Nobody could prove this was true. Nobody could prove it was false. Several journalists attempted to verify it by reviewing footage of previous PMQs sessions. The results were, at best, inconclusive and, at worst, deeply suggestive. The Prime Minister's office issued no comment, which Barnaby reported with the single word: "Interesting."
Critics of The London Prat have occasionally accused Barnaby Finch of being inaccurate. This is, in a technical sense, difficult to sustain. Barnaby does not make claims. He makes observations. He does not analyse. He describes. He does not predict. He simply watches, and writes down what he sees, with a clarity that is, paradoxically, sharpened rather than dulled by his total lack of understanding of the political context.
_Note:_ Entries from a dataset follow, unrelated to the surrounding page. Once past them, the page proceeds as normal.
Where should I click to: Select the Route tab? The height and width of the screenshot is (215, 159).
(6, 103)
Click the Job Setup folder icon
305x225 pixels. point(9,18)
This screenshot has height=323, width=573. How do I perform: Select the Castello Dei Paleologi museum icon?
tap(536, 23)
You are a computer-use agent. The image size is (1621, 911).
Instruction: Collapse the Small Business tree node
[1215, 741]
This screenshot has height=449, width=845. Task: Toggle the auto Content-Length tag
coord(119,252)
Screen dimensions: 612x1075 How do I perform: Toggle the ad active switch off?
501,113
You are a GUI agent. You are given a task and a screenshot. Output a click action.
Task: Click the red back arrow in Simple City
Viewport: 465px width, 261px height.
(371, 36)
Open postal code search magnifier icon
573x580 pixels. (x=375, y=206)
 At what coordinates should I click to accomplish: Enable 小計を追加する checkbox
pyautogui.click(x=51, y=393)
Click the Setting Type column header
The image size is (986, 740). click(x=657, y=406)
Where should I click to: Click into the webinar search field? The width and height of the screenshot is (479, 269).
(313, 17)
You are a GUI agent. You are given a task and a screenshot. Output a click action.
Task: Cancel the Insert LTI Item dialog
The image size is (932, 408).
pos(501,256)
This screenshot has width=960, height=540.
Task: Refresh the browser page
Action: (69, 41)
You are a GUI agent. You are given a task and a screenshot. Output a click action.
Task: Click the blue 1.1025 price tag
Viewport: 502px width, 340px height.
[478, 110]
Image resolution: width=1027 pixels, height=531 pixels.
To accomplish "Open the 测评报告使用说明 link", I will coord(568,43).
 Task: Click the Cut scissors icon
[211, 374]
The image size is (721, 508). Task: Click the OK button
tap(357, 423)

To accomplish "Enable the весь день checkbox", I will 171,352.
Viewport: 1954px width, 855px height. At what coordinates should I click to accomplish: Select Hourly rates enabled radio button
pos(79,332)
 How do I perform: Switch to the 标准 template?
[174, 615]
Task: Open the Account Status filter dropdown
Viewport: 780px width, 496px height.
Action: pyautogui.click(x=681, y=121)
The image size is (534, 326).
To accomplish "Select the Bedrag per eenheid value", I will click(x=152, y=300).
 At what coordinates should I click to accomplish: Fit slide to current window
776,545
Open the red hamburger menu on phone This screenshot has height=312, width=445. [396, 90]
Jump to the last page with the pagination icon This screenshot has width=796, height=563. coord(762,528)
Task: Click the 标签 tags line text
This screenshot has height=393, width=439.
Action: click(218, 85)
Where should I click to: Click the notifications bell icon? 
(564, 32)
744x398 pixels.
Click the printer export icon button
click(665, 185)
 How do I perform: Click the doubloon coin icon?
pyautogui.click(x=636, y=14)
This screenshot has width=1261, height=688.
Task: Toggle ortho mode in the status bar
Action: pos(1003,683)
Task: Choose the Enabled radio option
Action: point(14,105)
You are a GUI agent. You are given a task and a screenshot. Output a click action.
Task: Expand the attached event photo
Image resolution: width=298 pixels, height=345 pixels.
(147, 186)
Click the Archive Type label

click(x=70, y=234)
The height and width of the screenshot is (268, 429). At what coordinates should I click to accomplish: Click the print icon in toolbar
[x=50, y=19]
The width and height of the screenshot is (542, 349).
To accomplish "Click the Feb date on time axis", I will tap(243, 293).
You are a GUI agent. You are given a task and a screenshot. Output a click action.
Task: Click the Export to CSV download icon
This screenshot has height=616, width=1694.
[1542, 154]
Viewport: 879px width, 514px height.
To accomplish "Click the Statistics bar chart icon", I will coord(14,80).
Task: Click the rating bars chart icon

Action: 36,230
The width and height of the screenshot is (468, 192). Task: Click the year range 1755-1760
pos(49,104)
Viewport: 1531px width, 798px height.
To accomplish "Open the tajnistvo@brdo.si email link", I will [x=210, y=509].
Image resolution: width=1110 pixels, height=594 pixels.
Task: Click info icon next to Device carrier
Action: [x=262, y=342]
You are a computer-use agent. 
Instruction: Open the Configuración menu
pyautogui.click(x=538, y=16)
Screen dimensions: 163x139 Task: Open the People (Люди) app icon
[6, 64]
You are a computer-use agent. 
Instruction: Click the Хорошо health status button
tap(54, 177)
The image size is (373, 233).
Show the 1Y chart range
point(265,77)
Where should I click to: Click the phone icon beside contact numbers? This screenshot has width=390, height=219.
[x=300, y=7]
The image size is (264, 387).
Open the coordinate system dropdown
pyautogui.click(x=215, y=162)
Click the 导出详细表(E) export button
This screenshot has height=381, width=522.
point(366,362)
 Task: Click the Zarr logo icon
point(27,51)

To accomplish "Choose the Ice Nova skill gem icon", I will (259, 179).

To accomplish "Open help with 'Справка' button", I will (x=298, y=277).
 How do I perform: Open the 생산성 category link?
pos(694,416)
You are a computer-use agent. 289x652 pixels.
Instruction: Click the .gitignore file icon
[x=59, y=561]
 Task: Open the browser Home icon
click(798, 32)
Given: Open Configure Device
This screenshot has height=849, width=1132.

It is a technique that has been compared, by media theorists at universities that have too much time on their hands, to "defamiliarisation" — the literary technique in which familiar things are described as though they were strange, thereby forcing the reader to see them anew. Barnaby has never heard of defamiliarisation. He has never heard of most literary techniques. He simply does not know enough about politics to treat it as normal, and so he treats it as extraordinary, and the reader, seeing politics through his eyes, is forced to confront the extraordinary nature of something they had long since stopped noticing.
Whether this is genius or accident is a question The London Prat officially does not care about. Sandra Blackwood, when asked, shrugged and said: "Does it matter? The column's brilliant. Leave him alone. He's happy. He's got his biscuits. Everyone's happy."
Barnaby Finch, for his part, continues to file his dispatches from Westminster, continues to befriend janitors, and continues to watch the most powerful people in the country with the same mild, amused bewilderment that he once brought to observing a particularly confused sea slug off the coast of Devon. He remains, by his own account, entirely content.
"I like it here," he told The London Prat in a rare interview with itself. "The biscuits are good. The drama is entertaining. And I get to watch very important people pretend very hard to be even more important. It's the best job in the world, really. As long as you don't actually care about politics."